I find it hard to believe that it's legal to buy a company, but not it's contractual obligations. Seems line a hell of a loophole for getting out of things you don't want to do.

[–] JohnEdwa@sopuli.xyz 2 points 40 minutes ago* (last edited 37 minutes ago)

Yet it is.

You can go to a company and ask to buy their office building. Or the name trademark. Or staff. Or customer database. Or website.
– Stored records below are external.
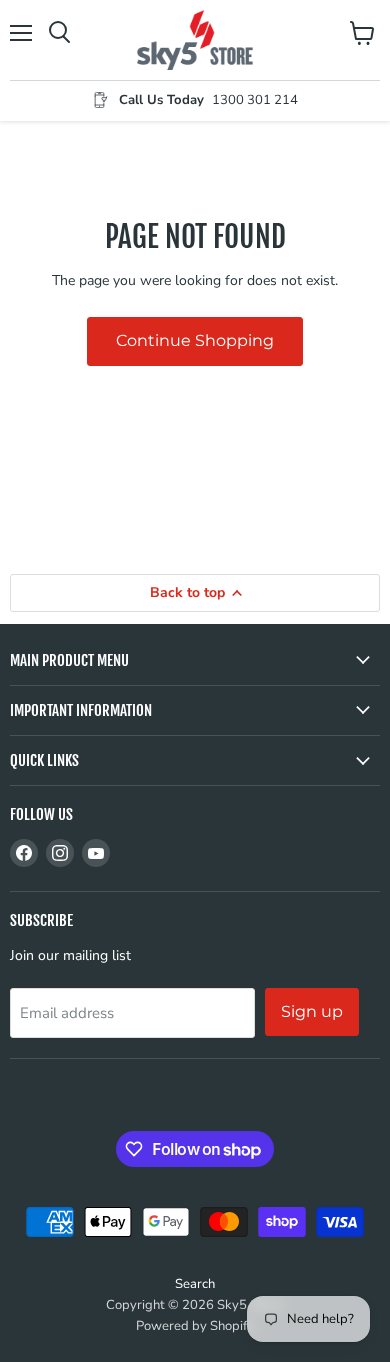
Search (195, 1284)
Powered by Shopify (195, 1326)
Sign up (312, 1011)
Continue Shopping (195, 340)
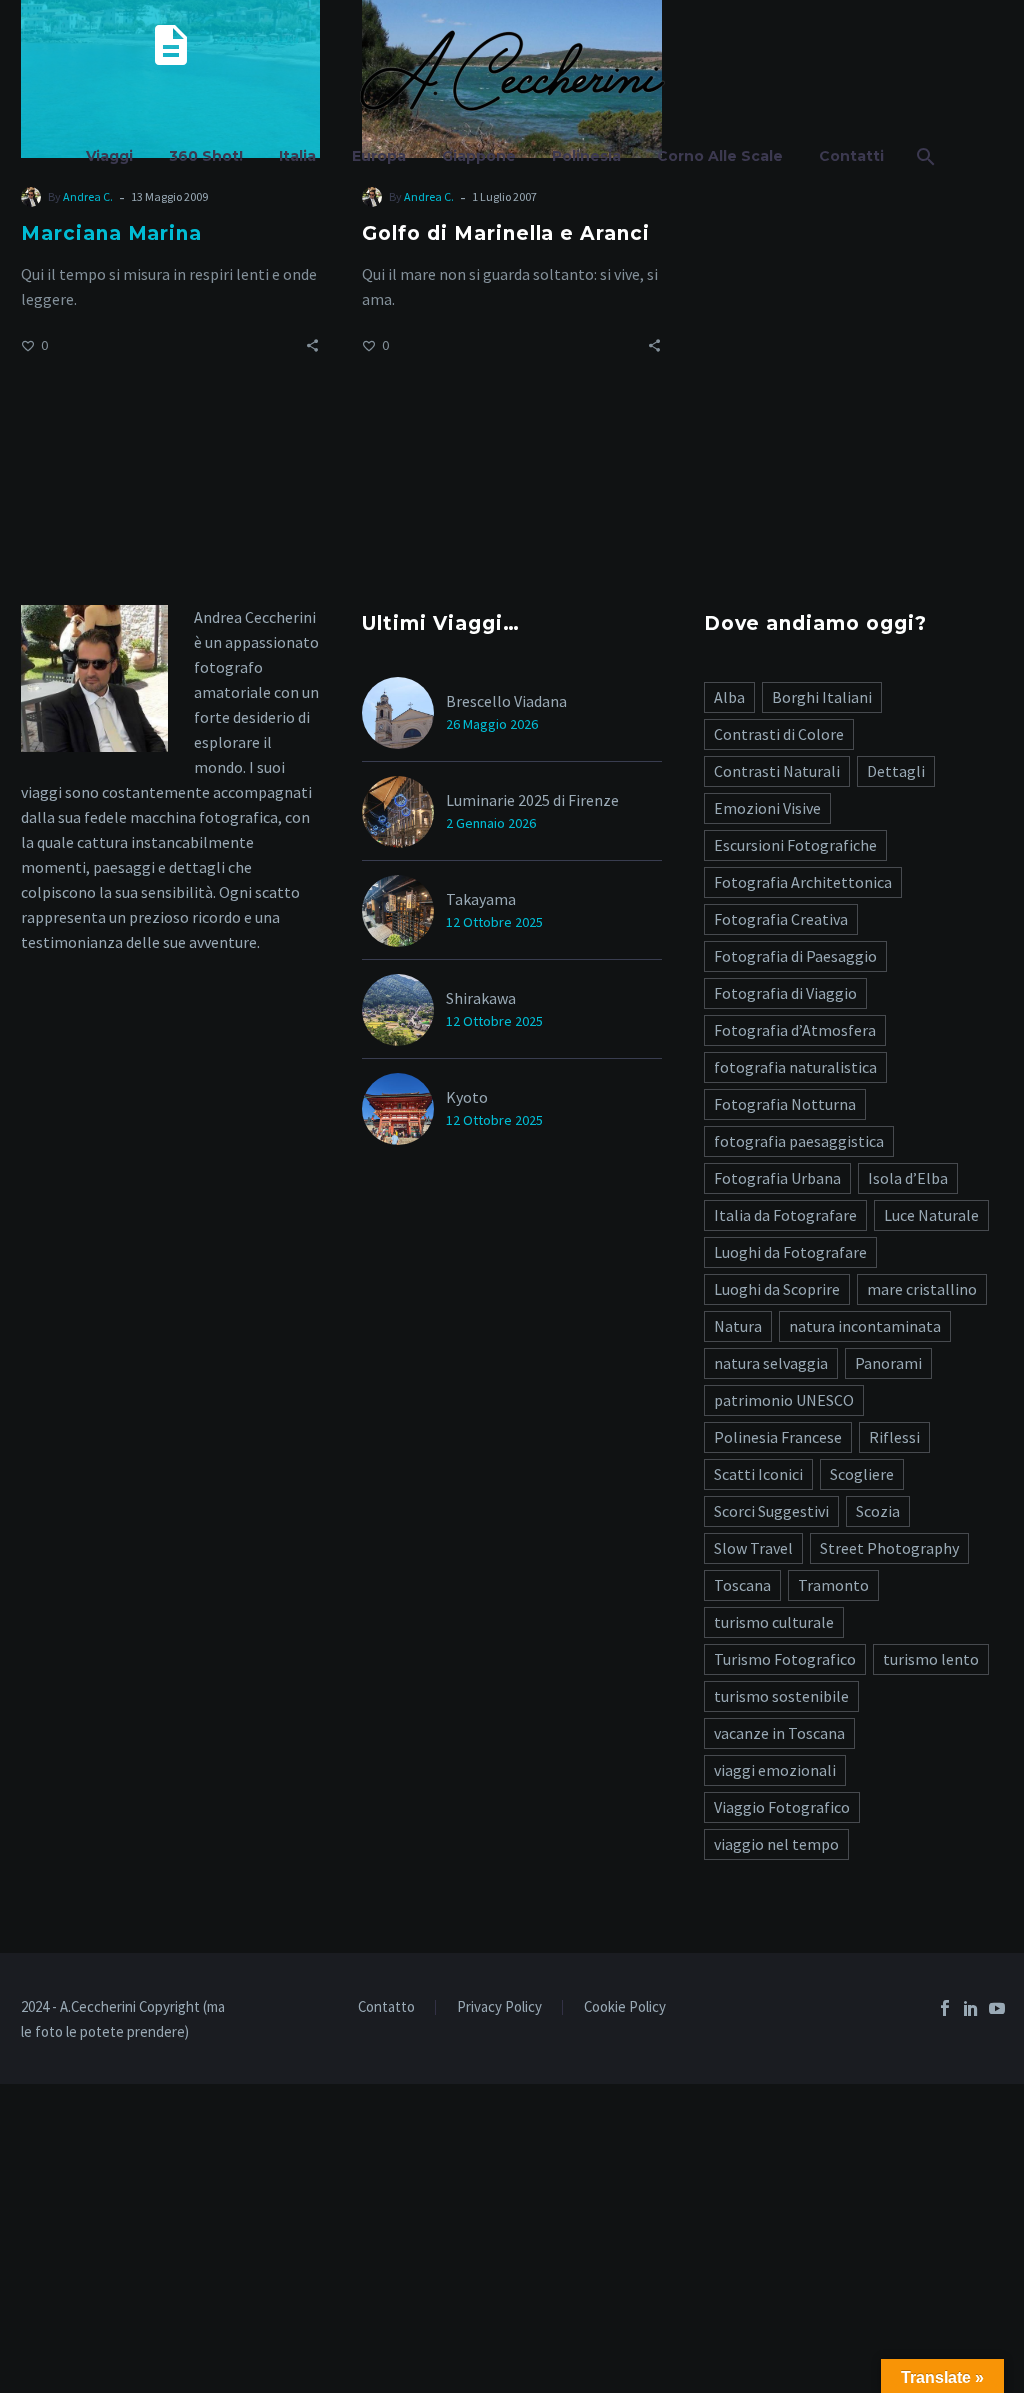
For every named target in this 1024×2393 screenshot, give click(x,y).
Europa (379, 156)
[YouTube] (997, 2008)
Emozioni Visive (767, 808)
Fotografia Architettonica (803, 882)
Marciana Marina (111, 233)
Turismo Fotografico (785, 1659)
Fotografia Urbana (777, 1178)
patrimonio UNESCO (784, 1400)
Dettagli (896, 771)
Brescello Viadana (506, 701)
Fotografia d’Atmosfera (795, 1030)
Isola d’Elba (908, 1178)
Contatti (851, 156)
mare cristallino (922, 1289)
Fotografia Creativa (781, 919)
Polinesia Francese (778, 1437)
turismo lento (931, 1659)
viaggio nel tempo (776, 1844)
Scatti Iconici (758, 1474)
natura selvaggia (771, 1363)
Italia (297, 156)
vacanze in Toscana (779, 1733)
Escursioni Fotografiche (795, 845)
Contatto (386, 2007)
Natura (738, 1326)
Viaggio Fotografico (782, 1807)
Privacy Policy (499, 2007)
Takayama (481, 899)
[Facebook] (945, 2008)
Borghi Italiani (822, 697)
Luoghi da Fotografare (790, 1252)
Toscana (742, 1585)
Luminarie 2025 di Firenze (532, 800)
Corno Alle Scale (720, 156)
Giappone (479, 156)
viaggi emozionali (775, 1770)
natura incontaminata (865, 1326)
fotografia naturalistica (795, 1067)
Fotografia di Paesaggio (795, 956)
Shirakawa (481, 998)
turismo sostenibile (781, 1696)
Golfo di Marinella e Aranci (506, 233)
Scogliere (862, 1474)
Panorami (888, 1363)
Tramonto (833, 1585)
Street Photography (889, 1548)
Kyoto (467, 1097)
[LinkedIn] (971, 2008)
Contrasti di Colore (779, 734)
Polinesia (586, 156)
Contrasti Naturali (777, 771)
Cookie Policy (625, 2007)
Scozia (878, 1511)
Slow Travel (753, 1548)
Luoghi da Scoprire (777, 1289)
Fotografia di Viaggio (785, 993)
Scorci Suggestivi (771, 1511)
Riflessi (894, 1437)
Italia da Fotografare (785, 1215)
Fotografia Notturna (785, 1104)
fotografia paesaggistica (799, 1141)
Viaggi (109, 156)
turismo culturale (774, 1622)
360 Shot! (206, 156)
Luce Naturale (931, 1215)
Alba (729, 697)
And you continue this until you've acquired literally everything the company has except the actual company itself - it's called an "asset acquisition" - so you get all the stuff, but because the original company technically still exists it's left with most of the liabilities.
Most, because some liabilities thankfully do transfer.

In this instance:

According to VPNSecure’s owners, their acquisition netted them “the tech, the brand, and the infrastructure/technology—but none of the company, contracts, payments, or obligations from the previous owners.”

...how you can claim not to have gotten the contracts, yet be in a position to cancel them sound a bit of a, well, lie.

[–] ture@lemmy.ml 29 points 6 hours ago (1 children)

They claim they didn't bought the contractual obligations, so to be fair they should cancel all subscription and not just the lifetime subscriptions. But obviously it's just a bullshit claim by some corpo...

[–] jonathan@lemmy.zip 28 points 5 hours ago

If the customers came across in the transaction, so did the contractual obligations. You can't have it both ways.

[–] aramova@infosec.pub 47 points 8 hours ago

Capitalism at work baby

[–] festus@lemmy.ca 22 points 8 hours ago (1 children)

Probably legal (for the buying company) but customers should sue the original company and get paid out of the money used to buy it.

[–] furrowsofar@beehaw.org 2 points 46 minutes ago (1 children)

No you probably sue them both.

[–] mic_check_one_two@lemmy.dbzer0.com 1 points 21 minutes ago

Yeah, suing just one or the other will have them deflecting and finger-pointing in court. Suing both forces both of them to actually meet at the same table in front of the judge, instead of one or the other deflecting to some distant entity that isn’t in the courtroom.

[–] cattywampas@lemm.ee 6 points 7 hours ago (1 children)

This would almost certainly depend on the contracts themselves.

[–] IllNess@infosec.pub 11 points 4 hours ago

Contracts always have some bullshit like: "We can do whatever the fuck we want. Service not guaranteed. We have the right to refuse service to anyone. Lifetime is defined by the lifetime of the service which is defined by us. Can change at anytime."